WHAT NEEDS TO BE DONE » Type out every line of the data again, exactly.

(Saved data entries)

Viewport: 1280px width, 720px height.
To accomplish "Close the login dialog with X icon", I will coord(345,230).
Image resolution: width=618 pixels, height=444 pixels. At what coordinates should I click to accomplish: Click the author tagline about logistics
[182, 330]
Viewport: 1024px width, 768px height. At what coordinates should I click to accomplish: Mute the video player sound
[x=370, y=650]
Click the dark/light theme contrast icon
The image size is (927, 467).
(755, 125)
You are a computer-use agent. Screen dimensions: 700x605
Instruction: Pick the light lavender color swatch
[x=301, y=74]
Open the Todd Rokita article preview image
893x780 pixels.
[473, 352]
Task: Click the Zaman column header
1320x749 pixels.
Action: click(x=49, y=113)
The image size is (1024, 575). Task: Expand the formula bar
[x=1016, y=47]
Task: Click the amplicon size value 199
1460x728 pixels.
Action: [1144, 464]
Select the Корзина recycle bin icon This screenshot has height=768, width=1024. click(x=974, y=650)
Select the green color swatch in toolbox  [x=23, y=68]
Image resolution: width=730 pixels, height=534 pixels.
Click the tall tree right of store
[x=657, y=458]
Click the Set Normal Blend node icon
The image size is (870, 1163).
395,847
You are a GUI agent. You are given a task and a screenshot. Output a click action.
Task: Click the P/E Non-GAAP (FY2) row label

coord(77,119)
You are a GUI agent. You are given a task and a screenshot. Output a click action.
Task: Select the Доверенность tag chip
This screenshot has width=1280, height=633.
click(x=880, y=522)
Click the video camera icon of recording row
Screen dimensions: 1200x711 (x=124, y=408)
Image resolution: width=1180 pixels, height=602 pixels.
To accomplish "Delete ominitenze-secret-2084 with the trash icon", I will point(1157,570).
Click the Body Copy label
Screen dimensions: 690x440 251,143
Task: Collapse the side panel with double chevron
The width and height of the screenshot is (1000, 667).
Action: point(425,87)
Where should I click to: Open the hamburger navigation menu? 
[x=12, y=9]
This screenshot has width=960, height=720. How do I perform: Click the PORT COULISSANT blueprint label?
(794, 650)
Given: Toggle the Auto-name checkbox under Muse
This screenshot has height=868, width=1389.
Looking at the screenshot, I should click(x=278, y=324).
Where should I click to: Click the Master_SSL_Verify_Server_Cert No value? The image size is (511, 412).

ANSWER TO THIS PROBLEM »
Viewport: 1280px width, 720px height.
To accomplish "Close the login dialog with X icon", I will coord(345,230).
Image resolution: width=618 pixels, height=444 pixels. At what coordinates should I click to accomplish: Click the author tagline about logistics
[182, 330]
Viewport: 1024px width, 768px height. At what coordinates should I click to accomplish: Mute the video player sound
[x=370, y=650]
Click the dark/light theme contrast icon
The image size is (927, 467).
(755, 125)
You are a computer-use agent. Screen dimensions: 700x605
Instruction: Pick the light lavender color swatch
[x=301, y=74]
Open the Todd Rokita article preview image
893x780 pixels.
[473, 352]
Task: Click the Zaman column header
1320x749 pixels.
Action: click(x=49, y=113)
The image size is (1024, 575). Task: Expand the formula bar
[x=1016, y=47]
Task: Click the amplicon size value 199
1460x728 pixels.
Action: [1144, 464]
Select the Корзина recycle bin icon This screenshot has height=768, width=1024. click(x=974, y=650)
Select the green color swatch in toolbox  [x=23, y=68]
Image resolution: width=730 pixels, height=534 pixels.
Click the tall tree right of store
[x=657, y=458]
Click the Set Normal Blend node icon
The image size is (870, 1163).
395,847
You are a GUI agent. You are given a task and a screenshot. Output a click action.
Task: Click the P/E Non-GAAP (FY2) row label

coord(77,119)
You are a GUI agent. You are given a task and a screenshot. Output a click action.
Task: Select the Доверенность tag chip
This screenshot has width=1280, height=633.
click(x=880, y=522)
Click the video camera icon of recording row
Screen dimensions: 1200x711 (x=124, y=408)
Image resolution: width=1180 pixels, height=602 pixels.
To accomplish "Delete ominitenze-secret-2084 with the trash icon", I will point(1157,570).
Click the Body Copy label
Screen dimensions: 690x440 251,143
Task: Collapse the side panel with double chevron
The width and height of the screenshot is (1000, 667).
Action: point(425,87)
Where should I click to: Open the hamburger navigation menu? 
[x=12, y=9]
This screenshot has width=960, height=720. How do I perform: Click the PORT COULISSANT blueprint label?
(794, 650)
Given: Toggle the Auto-name checkbox under Muse
This screenshot has height=868, width=1389.
Looking at the screenshot, I should click(x=278, y=324).
Where should I click to: Click the Master_SSL_Verify_Server_Cert No value? The image size is (511, 412).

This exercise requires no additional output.